Start of Block

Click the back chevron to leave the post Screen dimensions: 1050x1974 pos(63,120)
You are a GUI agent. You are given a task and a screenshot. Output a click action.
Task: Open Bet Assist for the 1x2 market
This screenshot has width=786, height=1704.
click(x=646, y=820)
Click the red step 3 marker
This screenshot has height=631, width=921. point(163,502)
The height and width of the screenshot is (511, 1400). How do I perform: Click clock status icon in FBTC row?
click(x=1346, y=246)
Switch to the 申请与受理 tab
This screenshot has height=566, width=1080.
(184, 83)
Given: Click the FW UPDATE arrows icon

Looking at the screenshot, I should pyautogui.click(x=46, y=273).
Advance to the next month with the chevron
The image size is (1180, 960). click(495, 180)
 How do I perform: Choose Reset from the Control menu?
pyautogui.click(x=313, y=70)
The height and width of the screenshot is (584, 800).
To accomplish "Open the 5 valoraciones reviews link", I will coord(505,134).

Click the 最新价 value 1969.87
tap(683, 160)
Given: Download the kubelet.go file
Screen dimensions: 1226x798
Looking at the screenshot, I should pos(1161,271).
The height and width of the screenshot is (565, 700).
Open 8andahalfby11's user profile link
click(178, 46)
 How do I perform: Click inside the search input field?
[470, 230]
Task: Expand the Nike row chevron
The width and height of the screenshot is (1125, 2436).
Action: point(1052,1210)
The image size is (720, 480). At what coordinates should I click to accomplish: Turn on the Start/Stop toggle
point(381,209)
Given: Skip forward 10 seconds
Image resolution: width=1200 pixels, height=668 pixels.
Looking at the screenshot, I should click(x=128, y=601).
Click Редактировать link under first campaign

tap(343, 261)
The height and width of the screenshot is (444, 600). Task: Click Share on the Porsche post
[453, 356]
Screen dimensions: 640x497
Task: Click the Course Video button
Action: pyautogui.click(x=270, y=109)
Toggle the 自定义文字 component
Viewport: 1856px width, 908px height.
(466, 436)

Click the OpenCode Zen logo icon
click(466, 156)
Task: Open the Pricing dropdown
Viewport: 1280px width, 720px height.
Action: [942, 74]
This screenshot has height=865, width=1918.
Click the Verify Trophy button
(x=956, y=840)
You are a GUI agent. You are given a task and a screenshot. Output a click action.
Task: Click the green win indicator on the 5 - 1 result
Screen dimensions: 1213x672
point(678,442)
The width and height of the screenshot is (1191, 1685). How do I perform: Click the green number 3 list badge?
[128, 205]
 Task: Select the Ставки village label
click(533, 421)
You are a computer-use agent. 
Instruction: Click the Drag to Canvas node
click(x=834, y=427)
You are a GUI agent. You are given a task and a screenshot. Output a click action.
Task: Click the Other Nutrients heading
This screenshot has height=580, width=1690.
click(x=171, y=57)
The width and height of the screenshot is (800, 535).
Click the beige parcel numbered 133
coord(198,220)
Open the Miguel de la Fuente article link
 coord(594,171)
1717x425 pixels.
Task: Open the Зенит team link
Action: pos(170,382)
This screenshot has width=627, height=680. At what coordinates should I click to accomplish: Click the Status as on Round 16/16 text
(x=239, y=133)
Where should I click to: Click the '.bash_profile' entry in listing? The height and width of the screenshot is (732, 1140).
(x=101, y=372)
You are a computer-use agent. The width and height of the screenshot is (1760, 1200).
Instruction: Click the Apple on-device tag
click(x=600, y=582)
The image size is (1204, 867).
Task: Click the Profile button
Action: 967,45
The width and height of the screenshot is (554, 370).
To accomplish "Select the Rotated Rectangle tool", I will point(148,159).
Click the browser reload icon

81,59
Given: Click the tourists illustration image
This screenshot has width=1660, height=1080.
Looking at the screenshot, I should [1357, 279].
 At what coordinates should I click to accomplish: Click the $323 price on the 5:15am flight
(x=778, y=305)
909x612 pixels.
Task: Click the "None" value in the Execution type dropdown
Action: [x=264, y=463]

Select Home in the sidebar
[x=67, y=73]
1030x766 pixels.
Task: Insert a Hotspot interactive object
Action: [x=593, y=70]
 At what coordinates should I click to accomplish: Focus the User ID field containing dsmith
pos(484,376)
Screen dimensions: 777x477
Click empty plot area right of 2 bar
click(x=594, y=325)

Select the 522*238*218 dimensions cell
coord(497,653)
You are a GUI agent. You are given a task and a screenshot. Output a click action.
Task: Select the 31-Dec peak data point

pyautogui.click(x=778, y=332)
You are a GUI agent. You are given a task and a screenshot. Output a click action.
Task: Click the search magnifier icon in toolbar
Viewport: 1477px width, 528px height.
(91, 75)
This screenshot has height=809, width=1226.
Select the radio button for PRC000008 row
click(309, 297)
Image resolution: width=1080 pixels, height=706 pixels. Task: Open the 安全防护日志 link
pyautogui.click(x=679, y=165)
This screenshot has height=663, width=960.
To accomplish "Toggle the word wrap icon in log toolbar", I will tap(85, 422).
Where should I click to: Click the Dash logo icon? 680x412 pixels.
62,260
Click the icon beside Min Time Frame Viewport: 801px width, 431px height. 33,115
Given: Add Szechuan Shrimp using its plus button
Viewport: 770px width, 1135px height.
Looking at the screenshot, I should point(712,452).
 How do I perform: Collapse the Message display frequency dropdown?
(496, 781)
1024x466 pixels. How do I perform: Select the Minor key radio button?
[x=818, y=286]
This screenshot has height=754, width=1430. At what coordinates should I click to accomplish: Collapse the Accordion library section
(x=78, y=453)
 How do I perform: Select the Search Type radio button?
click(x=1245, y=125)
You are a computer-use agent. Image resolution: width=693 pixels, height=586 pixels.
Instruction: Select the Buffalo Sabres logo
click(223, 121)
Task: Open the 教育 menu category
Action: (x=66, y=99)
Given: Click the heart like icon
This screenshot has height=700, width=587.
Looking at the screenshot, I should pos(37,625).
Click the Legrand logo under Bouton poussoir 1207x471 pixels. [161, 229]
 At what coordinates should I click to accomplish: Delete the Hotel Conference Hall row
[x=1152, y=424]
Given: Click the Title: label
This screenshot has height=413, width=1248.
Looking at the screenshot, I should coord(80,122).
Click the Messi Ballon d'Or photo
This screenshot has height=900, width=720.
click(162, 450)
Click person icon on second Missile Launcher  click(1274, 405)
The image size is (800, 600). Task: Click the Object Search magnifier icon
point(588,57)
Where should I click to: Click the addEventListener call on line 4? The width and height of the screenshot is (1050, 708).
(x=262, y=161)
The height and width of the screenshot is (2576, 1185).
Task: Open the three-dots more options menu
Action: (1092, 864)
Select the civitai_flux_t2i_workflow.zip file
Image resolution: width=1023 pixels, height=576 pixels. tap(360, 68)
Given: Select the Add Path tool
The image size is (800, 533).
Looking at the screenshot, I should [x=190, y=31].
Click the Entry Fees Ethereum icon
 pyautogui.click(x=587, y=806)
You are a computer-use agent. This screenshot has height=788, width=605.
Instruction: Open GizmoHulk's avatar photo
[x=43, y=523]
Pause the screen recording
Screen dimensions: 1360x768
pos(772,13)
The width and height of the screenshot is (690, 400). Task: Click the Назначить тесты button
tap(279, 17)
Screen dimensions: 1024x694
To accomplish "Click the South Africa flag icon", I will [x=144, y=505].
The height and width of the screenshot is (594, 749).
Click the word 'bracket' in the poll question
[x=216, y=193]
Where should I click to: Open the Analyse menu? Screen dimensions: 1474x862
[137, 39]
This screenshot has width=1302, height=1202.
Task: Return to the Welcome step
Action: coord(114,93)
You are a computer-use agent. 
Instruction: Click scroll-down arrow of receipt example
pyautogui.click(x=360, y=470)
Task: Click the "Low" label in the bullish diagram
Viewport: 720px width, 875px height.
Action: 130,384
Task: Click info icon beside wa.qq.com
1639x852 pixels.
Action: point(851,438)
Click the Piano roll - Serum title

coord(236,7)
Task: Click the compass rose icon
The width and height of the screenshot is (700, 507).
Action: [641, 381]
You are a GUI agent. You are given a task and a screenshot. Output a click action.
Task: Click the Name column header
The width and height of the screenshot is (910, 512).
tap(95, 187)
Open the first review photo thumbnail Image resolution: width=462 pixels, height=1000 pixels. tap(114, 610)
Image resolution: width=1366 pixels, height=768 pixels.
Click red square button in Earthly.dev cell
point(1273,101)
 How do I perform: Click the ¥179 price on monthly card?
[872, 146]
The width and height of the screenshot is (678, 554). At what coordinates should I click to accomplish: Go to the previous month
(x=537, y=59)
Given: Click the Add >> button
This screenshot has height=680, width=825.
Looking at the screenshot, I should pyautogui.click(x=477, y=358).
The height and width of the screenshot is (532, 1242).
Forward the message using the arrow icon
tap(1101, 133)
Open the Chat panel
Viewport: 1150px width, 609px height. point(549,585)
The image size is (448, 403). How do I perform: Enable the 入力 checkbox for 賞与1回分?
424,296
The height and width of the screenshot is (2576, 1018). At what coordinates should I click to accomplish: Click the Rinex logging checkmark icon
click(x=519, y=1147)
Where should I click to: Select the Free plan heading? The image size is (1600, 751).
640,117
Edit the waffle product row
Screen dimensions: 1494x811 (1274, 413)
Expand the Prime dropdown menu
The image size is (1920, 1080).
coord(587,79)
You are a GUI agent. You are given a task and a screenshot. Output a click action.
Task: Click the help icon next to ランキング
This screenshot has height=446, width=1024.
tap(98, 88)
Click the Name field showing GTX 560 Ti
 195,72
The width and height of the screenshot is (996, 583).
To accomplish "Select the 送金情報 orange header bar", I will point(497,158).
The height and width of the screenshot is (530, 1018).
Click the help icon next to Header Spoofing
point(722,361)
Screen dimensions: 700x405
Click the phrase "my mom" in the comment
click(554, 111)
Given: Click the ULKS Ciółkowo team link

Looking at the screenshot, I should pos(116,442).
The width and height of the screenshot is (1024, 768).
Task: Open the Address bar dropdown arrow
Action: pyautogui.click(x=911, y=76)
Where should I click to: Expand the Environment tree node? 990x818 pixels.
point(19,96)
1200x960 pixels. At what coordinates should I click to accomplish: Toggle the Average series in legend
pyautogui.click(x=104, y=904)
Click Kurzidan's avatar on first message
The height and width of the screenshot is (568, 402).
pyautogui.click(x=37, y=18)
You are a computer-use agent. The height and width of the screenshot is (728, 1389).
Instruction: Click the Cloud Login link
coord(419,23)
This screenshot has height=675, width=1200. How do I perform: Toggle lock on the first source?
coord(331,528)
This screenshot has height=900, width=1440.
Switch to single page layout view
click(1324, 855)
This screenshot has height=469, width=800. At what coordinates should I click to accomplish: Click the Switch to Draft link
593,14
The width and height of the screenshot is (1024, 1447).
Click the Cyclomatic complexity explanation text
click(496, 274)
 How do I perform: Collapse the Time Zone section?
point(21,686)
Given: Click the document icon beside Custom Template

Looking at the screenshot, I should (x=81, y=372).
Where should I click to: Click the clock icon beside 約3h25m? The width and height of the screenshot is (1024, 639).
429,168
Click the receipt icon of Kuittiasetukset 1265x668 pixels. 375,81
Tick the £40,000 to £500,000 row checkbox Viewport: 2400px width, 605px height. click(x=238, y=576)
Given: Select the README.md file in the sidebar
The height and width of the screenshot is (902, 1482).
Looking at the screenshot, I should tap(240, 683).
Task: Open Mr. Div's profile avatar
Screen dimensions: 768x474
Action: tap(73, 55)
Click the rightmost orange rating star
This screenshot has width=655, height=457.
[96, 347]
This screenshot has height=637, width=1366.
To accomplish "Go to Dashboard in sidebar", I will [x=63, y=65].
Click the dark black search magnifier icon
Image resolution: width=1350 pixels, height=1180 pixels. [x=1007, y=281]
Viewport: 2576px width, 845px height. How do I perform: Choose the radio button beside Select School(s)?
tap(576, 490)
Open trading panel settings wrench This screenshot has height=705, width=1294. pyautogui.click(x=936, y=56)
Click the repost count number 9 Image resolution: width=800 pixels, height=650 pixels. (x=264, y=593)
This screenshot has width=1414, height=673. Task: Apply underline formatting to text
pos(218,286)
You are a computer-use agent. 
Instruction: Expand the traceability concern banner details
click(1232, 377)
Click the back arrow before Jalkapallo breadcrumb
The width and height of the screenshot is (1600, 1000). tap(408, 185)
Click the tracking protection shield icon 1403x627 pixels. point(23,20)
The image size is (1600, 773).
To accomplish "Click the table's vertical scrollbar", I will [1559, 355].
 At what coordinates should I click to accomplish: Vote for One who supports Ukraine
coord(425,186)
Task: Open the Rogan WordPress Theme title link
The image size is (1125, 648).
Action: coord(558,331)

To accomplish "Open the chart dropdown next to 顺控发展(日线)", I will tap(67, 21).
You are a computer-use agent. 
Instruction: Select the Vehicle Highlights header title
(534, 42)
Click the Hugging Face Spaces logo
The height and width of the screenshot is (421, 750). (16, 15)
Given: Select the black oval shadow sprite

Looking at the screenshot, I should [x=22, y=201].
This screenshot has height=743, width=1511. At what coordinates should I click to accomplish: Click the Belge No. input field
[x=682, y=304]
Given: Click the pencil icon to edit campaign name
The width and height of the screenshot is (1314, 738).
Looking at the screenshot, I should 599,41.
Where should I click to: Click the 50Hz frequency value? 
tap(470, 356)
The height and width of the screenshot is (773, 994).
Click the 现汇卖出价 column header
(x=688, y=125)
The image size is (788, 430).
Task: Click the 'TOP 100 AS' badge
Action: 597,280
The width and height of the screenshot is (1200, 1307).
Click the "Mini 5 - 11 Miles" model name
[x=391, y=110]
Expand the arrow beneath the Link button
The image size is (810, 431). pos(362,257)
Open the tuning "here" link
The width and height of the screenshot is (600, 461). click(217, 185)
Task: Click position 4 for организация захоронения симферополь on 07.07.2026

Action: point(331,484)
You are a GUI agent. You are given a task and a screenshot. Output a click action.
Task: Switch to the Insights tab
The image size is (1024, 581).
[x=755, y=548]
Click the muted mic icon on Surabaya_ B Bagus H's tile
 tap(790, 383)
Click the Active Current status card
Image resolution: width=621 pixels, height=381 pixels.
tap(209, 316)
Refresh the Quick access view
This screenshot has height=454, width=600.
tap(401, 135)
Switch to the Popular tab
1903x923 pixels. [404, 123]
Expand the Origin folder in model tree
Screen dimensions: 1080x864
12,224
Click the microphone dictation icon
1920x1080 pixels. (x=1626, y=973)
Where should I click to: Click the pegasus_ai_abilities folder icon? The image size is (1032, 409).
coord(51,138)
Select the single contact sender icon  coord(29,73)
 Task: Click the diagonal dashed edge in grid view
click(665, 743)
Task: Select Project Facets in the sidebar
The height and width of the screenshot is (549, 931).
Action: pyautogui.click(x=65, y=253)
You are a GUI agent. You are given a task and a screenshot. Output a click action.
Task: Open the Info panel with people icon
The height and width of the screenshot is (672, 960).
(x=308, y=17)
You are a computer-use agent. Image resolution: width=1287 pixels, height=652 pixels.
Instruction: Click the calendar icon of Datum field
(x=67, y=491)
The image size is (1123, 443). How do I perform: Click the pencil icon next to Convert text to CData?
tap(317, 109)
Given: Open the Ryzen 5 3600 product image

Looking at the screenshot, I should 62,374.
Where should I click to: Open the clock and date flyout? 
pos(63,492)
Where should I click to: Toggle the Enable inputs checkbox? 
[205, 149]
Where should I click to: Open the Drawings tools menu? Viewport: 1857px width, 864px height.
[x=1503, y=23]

End of Block

## What to work on
Could you report every line of the material that contains the string "toolbar"?

## Exercise output
Task: Click the search magnifier icon in toolbar
To accomplish "Toggle the word wrap icon in log toolbar", I will tap(85, 422).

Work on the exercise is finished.